(Excerpted text Opens)

Posted 1 year ago on June 28, 2012, 11:16 p.m. EST by francismjenkins
This content is user submitted and not an official statement
Kropotkin wrote a long dialogue, sort of related to offshoring (he believed, for the most part, people should produce what they consume). Is capitalism the right target? Ummm, maybe, but if every company was a worker cooperative, wouldn't there still be competition between cooperatives? Would some cooperatives still fail? Moreover, what about the little guy who has a new idea (and wants to open a small business)?
In my opinion, everything should be (for lack of a better word) managed within a participatory democracy framework. If a little guy has a great idea for a new television station, he should be able to go to a public hearing where he lives, and the people should be able to decide whether they like it or not (but of course the consensus idea is still very hypothetical & tentative, and whether or not it's workable in a "large group" format, is highly questionable). I mean, direct democracy does not necessarily mean consensus (it could mean majority, it could mean super-majority, etc.). Moreover, if you look back at the Greeks, they held public debates (in their Agora) between skilled orators, and at the end of the debate, they made decisions. It was functional for the same reasons why most people would choose a heart surgeon over a plumber to perform heart surgery.
A great place to build worker cooperatives, to begin with, is in poor areas (and the reasoning should be obvious, affluent suburbs already have a vibrant economy, if you don't believe me jump on a train & visit Long Island or Westchester, and so there's no incentive for them to experiment with new ideas, they need to tested for viability first). I think worker cooperatives are a great idea (and there's already "some" studies on their viability and effectiveness), but I think we need to be humble enough to acknowledge that we could be wrong about some things.
Communities ought to be able to decide everything. How they're policed, how apartment buildings are managed, how their healthcare is managed, absolutely everything (with maybe a few exceptions, having spent almost 10 years in the Army, hierarchical structure sort of works when you're getting shot at, you want the 30 year old guy with 8 or 10 years experience, telling the 18 year old kid to duck and cover) ... people do not come out of the womb knowing everything (at very minimum we need mentors, teachers, I mean, when I took physics, my physics teacher not only fed us the mathematical equations, but demonstrated what they physically represented, so we gained the intuition for physics).

(Excerpted text Closes)
(Information provided Opens)

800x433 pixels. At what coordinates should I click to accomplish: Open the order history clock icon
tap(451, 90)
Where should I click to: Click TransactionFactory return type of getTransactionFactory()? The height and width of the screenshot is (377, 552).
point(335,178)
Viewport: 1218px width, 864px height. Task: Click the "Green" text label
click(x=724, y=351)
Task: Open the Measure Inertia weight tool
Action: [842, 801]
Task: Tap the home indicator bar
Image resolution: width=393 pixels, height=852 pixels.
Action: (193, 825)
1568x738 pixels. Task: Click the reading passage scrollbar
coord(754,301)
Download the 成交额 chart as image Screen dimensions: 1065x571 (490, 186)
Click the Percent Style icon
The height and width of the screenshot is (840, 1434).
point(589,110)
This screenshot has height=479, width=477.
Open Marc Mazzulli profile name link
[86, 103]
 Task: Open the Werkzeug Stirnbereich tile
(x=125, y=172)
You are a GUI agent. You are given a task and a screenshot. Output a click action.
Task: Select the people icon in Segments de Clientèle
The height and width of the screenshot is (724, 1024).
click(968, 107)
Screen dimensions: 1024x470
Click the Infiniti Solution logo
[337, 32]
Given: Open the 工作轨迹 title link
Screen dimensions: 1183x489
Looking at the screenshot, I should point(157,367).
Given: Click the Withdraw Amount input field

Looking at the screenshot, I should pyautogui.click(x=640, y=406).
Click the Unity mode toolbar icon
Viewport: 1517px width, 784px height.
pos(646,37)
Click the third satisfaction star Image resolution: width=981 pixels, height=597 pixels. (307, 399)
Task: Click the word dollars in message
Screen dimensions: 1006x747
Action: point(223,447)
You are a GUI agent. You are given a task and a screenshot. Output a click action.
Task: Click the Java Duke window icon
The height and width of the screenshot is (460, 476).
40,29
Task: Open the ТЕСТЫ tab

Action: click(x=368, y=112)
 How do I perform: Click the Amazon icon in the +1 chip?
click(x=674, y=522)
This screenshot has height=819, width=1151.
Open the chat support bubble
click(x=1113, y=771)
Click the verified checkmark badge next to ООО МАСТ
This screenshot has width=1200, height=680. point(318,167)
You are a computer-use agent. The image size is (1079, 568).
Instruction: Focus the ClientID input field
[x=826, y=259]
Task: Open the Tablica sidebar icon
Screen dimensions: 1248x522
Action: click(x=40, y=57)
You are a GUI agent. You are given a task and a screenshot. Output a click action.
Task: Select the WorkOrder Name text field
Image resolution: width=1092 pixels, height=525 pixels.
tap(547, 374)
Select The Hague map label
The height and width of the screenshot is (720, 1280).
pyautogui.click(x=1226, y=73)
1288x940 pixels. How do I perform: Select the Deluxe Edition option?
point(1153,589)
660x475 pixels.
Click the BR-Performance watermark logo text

(Information provided Closes)

* _Required work_:
Transcribe the post on worker cooperatives between "A great place" and "about some things.", inclusive. You won't need these items.

* _Written answer_:
A great place to build worker cooperatives, to begin with, is in poor areas (and the reasoning should be obvious, affluent suburbs already have a vibrant economy, if you don't believe me jump on a train & visit Long Island or Westchester, and so there's no incentive for them to experiment with new ideas, they need to tested for viability first). I think worker cooperatives are a great idea (and there's already "some" studies on their viability and effectiveness), but I think we need to be humble enough to acknowledge that we could be wrong about some things.